CuAlO₂ crystallizes in the delafossite structure (space group: R3̅m), where each Cu atom is bonded to two O atoms forming O–Cu–O dumbbells, whereas each Al atom is bonded to six O atoms forming distorted octahedra. The Cu–O and Al–O bond lengths are found to be 1.885 and 1.925 Å, respectively, whereas for the optimized nonprimitive unit cell, the in-plane and out-of-plane lattice constants are a = b = 2.880 and c = 17.119 Å, in excellent agreement with experimental observations.³⁸ A summary of the structural parameters of CuM^IIIAO₂ with M^IIIA = Al, Ga, and In, in the delafossite structures is given in Table S1 in the Supporting Information. As shown in Figure 1, CuAlO₂ is an indirect band gap semiconductor with E_g = 1.79 eV, in agreement with previously reported DFT-PBE calculations.³⁹ Using HSE calculations, a gap opening of about 1.8 eV is found. The valence band (VB) top and the conduction band (CB) bottom are located at the F and Γ points, respectively, and the VB top is mainly derived from Cu-d orbitals along with a smaller contribution of O-p orbitals, as observed in Figure 2. Notably, the dispersion of the topmost VB looks like a slightly asymmetric inverted Mexican hat, where the band extrema are located at the F and L points, and the energy difference between the F and L points is 85 meV. This peculiar VB dispersion leads to a sharp high peak of the DOS near the VB edge. By shifting the Fermi level close to this peak, the Stoner criterion is fulfilled and the system becomes ferromagnetic.⁴⁰⁻⁴⁷ Hence, hole-doped CuAlO₂ could be a ferromagnetic material.

Figure 1.

Two-dimensional band structure of CuAlO₂ unit cell, and three-dimensional band structure for the topmost valence band and the bottommost conduction band. The three-dimensional band structure is obtained using the VASPKIT code.⁵⁶ The energies refer to the valence band maximum. The high-symmetry k-points are Γ (0, 0, 0), F (0.5, 0.5, 0), L (0.5, 0, 0), and Z (0.5, 0.5, 0.5). The topmost VB is highlighted in red.

Figure 2.

Total and projected valence band DOS of CuM^IIIAO₂ with M^IIIA = Al, Ga, and In (first-row panels), CuAlY₂ with Y = S, Se, and Te (second-row panels), AgM^IIIAO₂ (third-row panels), and AuAlO₂ (fourth-row panel). A Lorentzian broadening of 0.02 eV is used. The energies refer to the valence band maximum. The nonparticipating M^IIIA states are not displayed.

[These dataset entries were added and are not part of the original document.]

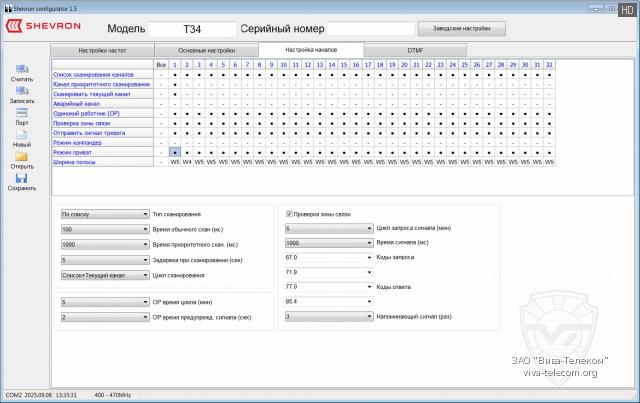Toggle Режим приват for channel 1
The height and width of the screenshot is (403, 640).
pyautogui.click(x=174, y=151)
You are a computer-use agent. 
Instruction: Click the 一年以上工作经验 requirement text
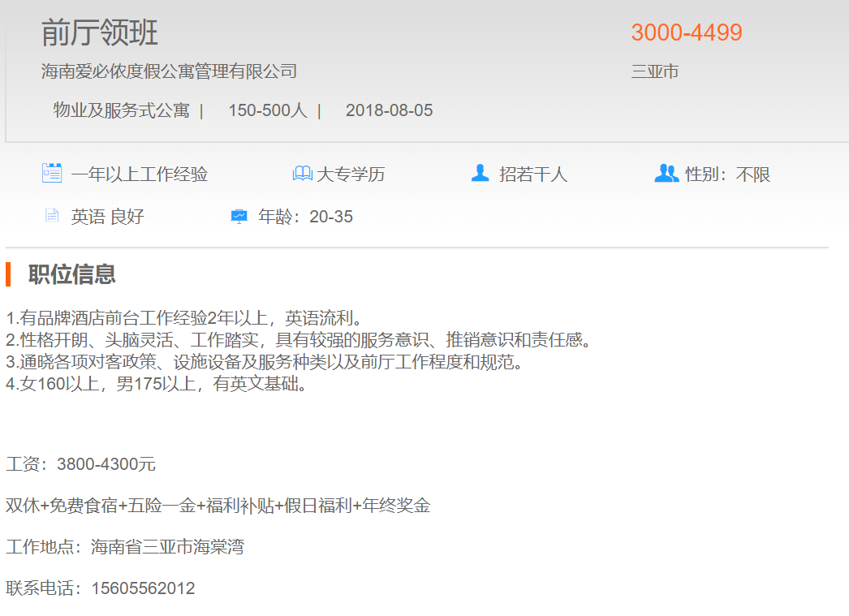click(139, 174)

To verify this assumption, we consider charged systems. Upon hole doping, a very slight shortening of the Cu–O bond lengths is observed, whereas the Al–O bond lengths present the opposite trend (see Supporting Information Figure S1). The magnetic moments and the spin polarization energies as a function of the injected holes are computed. The spin polarization energies are obtained through the equation E_SP = E_NM – E_FM, where E_NM and E_FM are the energies of the nonmagnetic and ferromagnetic phases, respectively. Using this definition, positive spin polarization energies indicate stable ferromagnetic phases. As shown in Figure 3, a ferromagnetic state spontaneously emerges for hole densities of ∼7 × 10¹⁹/cm³. The magnetic moment per carrier rapidly reaches the saturation value of 1 μ_B, and it remains unchanged for hole densities up to ∼1 × 10²²/cm³. Further increase of the hole density leads to the reduction of the magnetic moment. On the other hand, the spin polarization energy per carrier strongly depends on the doping level. At the relatively low doping level, it increases by increasing the density. For p = 6 × 10²¹/cm³, it reaches the maximum value of ∼46 meV/carrier, which is larger compared to the corresponding values in similar investigations,^44,45 whereas for larger hole densities, it gradually decreases until it becomes zero. Contrary to the magnetic moment per carrier, no plateau region is observed in the spin polarization energy per carrier.

Figure 3.

Carrier-dependent magnetic moment and spin polarization energy for CuAlO₂.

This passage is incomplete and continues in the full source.